Sacha Baron Cohen Passages Redacted From Rebel Wilson’s Memoir in U.K.
The U.K. edition of Rebel Wilson‘s memoir, Rebel Rising, will be published today with the passages about her experiences with Sacha Baron Cohen redacted from the text.
Wilson discusses working with Baron Cohen on 2016 film The Brothers Grimsby in a chapter titled “Sacha Baron Cohen and Other Assholes.” The U.K. edition will include three lines, with the remainder of the section on the movie blacked out. The Guardian confirmed that several other lines in the chapter are redacted as well.
“We are publishing every page, but for legal reasons, in the U.K. edition, we are redacting most of one page with some other small redactions and an explanatory note,” a spokesperson for HarperCollins told The Guardian. “Those sections are a very small part of a much bigger story.”
The U.K. edition of Rebel Rising, which was released in the U.S. earlier this month, was due to arrive on April 4. However, it was pushed back to April 25 “to coincide with Rebel Wilson’s press tours,” according to the publisher.
Publication was also delayed in Australia and New Zealand, where HarperCollins Australia will redact the entire chapter on Baron Cohen. They told The Guardian, “For legal reasons we have redacted one chapter in the Australian/New Zealand edition and included an explanatory note accordingly. That chapter is a very small part of a much bigger story and we’re excited for readers to know Rebel’s story when the book is released, on Wednesday 8 May.”
In response, Baron Cohen’s representatives said, “Harper Collins did not fact check this chapter in the book prior to publication and took the sensible but terribly belated step of deleting Rebel Wilson’s defamatory claims once presented with evidence that they were false. Printing falsehoods is against the law in the UK and Australia; this is not a ‘peculiarity’ as Ms Wilson said, but a legal principle that has existed for many hundreds of years.”
They continued, “This is a clear victory for Sacha Baron Cohen and confirms what we said from the beginning — that this is demonstrably false, in a shameful and failed effort to sell books.”
Last month, People published an excerpt from Rebel Rising that detailed Wilson’s claims against Baron Cohen. The chapter alleges that the actor pressured Wilson into inappropriate scenes while on set for the 2016 film, including nude scenes and being asked by Cohen “to stick your finger up my ass.”

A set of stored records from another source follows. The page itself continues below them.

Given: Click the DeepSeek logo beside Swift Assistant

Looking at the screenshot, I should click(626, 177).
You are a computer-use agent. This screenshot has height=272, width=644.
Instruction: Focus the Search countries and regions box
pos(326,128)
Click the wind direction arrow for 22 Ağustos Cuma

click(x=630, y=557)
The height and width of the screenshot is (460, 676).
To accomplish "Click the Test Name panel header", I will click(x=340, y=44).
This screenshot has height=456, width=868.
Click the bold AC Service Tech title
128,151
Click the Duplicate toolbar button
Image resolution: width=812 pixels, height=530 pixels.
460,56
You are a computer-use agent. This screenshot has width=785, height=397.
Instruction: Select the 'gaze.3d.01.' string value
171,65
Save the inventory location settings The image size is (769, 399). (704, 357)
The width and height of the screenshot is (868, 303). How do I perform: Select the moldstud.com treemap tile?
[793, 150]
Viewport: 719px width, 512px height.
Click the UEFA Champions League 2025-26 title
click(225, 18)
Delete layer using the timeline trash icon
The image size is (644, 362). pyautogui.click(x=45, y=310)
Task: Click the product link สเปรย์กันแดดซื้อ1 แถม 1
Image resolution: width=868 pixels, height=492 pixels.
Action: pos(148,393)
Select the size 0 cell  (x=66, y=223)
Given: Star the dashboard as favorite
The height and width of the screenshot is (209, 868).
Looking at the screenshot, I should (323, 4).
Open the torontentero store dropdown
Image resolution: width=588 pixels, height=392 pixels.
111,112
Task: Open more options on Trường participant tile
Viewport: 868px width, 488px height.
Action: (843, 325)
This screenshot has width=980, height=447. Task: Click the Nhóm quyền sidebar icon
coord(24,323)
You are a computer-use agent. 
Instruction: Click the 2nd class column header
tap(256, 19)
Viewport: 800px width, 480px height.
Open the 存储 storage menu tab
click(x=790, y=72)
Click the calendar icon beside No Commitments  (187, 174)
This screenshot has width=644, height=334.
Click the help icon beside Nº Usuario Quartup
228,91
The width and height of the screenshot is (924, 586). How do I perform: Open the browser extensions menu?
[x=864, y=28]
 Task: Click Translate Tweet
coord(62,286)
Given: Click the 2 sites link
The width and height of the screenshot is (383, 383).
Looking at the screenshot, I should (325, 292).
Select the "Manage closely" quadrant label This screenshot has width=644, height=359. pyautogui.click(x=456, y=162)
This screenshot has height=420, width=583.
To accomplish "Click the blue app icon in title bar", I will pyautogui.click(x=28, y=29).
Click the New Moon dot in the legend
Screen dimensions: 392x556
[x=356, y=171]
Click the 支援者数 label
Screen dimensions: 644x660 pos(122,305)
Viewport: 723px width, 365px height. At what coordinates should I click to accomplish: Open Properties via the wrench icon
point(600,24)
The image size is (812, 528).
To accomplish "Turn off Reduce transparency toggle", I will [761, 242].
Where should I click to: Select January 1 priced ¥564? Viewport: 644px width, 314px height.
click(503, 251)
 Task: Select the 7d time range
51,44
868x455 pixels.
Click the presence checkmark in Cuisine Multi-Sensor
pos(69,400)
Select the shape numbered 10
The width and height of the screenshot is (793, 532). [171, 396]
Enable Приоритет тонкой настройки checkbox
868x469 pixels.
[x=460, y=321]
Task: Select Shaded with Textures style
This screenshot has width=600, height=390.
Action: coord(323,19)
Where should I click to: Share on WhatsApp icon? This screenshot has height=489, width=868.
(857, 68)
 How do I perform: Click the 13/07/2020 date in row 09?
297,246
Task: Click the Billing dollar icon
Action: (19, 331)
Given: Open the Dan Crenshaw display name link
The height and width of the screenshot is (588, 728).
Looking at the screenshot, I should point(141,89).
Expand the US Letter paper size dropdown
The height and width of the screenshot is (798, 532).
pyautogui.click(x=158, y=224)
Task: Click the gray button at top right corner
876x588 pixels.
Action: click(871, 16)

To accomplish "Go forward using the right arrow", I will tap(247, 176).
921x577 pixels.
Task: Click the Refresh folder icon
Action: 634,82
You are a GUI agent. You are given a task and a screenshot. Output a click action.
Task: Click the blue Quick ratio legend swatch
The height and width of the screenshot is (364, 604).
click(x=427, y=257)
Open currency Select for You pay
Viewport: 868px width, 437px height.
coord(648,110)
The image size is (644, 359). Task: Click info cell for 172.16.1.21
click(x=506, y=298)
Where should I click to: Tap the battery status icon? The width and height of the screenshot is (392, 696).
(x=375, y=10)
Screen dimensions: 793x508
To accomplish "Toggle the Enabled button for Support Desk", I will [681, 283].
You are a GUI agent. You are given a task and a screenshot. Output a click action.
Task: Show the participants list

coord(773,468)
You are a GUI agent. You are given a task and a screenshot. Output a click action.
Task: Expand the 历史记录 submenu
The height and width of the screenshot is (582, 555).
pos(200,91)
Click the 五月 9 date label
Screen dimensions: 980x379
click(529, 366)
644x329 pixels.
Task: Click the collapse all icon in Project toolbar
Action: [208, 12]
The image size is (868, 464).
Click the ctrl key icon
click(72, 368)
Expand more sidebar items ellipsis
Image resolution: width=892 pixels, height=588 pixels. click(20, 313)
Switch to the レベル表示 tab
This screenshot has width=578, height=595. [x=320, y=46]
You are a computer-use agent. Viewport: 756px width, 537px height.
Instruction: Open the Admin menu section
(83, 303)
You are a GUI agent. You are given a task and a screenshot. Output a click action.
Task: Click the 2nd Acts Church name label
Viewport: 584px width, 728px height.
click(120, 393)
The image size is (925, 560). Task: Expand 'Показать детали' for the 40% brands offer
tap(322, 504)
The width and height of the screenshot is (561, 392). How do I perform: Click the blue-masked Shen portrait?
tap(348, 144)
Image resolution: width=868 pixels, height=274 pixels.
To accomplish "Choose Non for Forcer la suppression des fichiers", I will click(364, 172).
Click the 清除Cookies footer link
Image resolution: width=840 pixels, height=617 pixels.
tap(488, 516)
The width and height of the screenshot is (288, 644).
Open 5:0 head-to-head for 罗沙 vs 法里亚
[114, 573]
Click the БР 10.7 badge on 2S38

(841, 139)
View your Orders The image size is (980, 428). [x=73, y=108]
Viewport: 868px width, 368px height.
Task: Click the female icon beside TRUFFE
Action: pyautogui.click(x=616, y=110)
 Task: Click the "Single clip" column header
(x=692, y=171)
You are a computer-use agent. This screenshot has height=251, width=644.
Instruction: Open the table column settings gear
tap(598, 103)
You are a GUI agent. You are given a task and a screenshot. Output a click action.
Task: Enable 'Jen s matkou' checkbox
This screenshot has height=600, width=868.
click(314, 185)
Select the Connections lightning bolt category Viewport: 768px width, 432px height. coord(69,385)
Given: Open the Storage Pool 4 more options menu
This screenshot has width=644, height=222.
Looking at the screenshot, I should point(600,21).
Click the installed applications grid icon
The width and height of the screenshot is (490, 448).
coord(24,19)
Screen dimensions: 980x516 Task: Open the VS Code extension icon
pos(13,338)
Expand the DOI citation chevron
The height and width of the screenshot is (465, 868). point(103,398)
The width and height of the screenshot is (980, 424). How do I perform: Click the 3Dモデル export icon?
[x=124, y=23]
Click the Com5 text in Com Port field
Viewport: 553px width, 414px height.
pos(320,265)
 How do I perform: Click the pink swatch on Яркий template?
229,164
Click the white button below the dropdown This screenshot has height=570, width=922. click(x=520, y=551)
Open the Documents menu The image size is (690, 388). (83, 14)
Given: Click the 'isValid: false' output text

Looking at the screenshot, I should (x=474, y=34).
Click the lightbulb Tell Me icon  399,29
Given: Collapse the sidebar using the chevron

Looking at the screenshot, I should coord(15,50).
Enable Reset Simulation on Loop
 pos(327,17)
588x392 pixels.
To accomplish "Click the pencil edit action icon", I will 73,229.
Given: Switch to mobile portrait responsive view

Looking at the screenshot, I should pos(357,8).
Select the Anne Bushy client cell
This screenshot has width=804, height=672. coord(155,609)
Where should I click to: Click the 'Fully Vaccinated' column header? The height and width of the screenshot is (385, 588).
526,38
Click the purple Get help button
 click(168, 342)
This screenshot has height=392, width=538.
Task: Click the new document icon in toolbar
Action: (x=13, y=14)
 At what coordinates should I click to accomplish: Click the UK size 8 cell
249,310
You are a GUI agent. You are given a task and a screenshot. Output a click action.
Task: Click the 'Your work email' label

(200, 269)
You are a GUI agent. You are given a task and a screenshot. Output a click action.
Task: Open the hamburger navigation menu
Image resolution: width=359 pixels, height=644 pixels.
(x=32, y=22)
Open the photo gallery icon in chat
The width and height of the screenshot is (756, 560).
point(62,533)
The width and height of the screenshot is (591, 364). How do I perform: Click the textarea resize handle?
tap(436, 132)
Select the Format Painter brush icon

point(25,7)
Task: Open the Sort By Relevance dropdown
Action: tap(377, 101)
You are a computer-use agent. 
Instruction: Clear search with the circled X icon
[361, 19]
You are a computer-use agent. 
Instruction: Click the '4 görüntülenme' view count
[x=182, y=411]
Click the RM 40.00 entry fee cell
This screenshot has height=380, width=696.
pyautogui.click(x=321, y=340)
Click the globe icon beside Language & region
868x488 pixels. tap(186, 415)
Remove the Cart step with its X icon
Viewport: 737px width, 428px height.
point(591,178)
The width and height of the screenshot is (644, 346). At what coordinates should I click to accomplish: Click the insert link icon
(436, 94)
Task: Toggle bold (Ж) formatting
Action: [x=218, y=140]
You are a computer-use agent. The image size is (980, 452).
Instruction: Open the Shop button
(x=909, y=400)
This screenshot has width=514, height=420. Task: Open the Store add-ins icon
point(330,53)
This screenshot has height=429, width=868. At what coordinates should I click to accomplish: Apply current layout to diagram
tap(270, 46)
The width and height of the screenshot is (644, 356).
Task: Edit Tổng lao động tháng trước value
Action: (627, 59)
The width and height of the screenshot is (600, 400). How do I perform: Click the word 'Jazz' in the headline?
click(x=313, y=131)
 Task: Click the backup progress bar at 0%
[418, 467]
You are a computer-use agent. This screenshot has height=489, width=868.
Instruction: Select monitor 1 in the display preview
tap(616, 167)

In a statement to Rolling Stone, representatives for Baron Cohen denied Wilson’s account of the interaction. “While we appreciate the importance of speaking out, these demonstrably false claims are directly contradicted by extensive detailed evidence, including contemporaneous documents, film footage and eyewitness accounts from those present before, during and after the production of The Brothers Grimsby,” the statement reads.
In an interview with The Sunday Times earlier this month, the actress doubled down, saying she felt “disrespected on the set” but refrained from speaking out so as not be to called a “troublemaker.”
“It turned out to be the worst professional experience of my career,” she said. She told the outlet that she believed the film’s costumes were picked to “see all the cellulite on my thighs and a top to show the fattest part of my arm… like I was something to be laughed at and degraded because of my size.”
She added, “It’s one thing for someone who is fat to exploit their size for comedy, but it’s another for somebody else to humiliate you.”
Wilson is currently on a book tour in the U.K. in support of Rebel Rising, with upcoming appearances scheduled for Manchester and London.